For the fifth year in a row, Saint Joseph School won the Operation Greenlid recycling contest, thanks to schoolwide participation and a dedicated team of a dozen families willing to transport large amounts of plastic, paper, cardboard, steel and aluminum.
The staff at St. Joseph Parish and community members also contributed materials to the effort, which led the private Catholic school to win $500 for bringing the most items out of the three participating schools to the Grapevine Road recycling center from late August through early May.
Mark Barney, chairman of the Berkeley County Solid Waste Authority board and principal of Martinsburg South Middle School, announced the awards at the May 7 meeting of the Berkeley County Commission. Coming in second place was South Middle, which won $300. Third place – and $200 – went to Blue Ridge Community and Technical College, which was new to the contest this year.
Operation Greenlid was established in 2015 by the solid waste authority and Apple Valley Waste to encourage student participation in solid waste management, roadside litter reduction and alternatives to landfilling. Apple Valley Waste provides 96-gallon recycling totes to the schools, which must transport what they gather to the Grapevine Road site for counting.

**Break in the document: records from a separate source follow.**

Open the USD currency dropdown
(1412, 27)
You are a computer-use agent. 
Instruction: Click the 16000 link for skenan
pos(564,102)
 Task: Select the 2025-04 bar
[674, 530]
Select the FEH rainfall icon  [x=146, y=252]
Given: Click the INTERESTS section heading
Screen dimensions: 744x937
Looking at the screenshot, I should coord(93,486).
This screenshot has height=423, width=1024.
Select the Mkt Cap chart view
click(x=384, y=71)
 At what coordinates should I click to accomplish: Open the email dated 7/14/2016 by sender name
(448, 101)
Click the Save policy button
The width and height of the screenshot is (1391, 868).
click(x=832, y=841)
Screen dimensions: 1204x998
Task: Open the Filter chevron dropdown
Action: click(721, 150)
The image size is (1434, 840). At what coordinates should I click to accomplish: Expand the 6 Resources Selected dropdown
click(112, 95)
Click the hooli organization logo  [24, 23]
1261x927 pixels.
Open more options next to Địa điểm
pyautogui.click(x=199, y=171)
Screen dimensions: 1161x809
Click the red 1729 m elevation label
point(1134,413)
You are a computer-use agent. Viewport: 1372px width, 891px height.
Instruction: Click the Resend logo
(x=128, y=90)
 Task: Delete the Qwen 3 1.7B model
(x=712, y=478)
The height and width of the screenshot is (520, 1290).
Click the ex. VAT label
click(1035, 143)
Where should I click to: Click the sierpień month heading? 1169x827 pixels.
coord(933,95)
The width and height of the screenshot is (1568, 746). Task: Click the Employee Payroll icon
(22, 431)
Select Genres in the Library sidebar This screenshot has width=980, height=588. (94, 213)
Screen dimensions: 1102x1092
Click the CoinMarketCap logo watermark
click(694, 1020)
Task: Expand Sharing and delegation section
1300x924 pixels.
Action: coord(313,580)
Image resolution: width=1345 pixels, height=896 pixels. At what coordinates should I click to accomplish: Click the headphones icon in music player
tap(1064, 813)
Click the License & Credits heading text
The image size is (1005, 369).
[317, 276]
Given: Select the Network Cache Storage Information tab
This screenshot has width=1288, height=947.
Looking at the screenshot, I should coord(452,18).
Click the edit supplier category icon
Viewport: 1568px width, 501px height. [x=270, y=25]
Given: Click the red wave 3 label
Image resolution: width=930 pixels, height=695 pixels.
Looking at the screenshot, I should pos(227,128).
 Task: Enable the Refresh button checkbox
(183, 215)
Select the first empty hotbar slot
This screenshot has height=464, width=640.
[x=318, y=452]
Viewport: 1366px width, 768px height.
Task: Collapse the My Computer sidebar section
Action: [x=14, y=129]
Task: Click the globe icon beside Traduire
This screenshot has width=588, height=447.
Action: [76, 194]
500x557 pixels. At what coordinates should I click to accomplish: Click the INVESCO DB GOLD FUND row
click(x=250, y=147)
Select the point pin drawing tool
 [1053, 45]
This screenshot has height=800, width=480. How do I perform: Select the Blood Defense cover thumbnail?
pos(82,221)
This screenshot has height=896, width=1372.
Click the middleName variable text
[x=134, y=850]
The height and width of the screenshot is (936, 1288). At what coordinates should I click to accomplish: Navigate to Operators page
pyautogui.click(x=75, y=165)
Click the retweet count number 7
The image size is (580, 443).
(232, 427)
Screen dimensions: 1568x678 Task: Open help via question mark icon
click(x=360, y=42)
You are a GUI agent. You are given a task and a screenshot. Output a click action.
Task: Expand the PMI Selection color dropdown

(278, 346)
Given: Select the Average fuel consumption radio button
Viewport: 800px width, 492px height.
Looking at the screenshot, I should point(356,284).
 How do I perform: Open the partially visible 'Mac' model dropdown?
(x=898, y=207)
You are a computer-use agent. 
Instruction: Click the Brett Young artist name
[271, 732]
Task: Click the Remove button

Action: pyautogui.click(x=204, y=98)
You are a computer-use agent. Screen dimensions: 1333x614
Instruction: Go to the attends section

Althea Bayer, office administrator for the solid waste authority, said a total of 662 totes were filled by the schools over the course of the contest.
Because of its high volume of recyclables, Saint Joseph School gathered most of its commingled items in bags and boxes. About 15 students in grades six through eight – usually five or six per week – collected the items once a week in the main and middle/high school buildings on the school’s campus. Staff from the two prekindergarten buildings rolled their items in a tote to the main building. Students placed everything in the school’s recycling area in the back parking lot. From there, members of a dozen students’ families who signed up for weekly collection loaded their vehicles and transported all of the items for counting, then unloaded them in the single-stream collection area.
Steve Catlett, vice president of the commission, commended the students and other school representatives present for taking steps to care for the Earth. He thanked Barney for keeping the program going.
“You teach them young and they’ll remember it as they get older,” Catlett said about recycling. “It will pay dividends down the road, for sure.”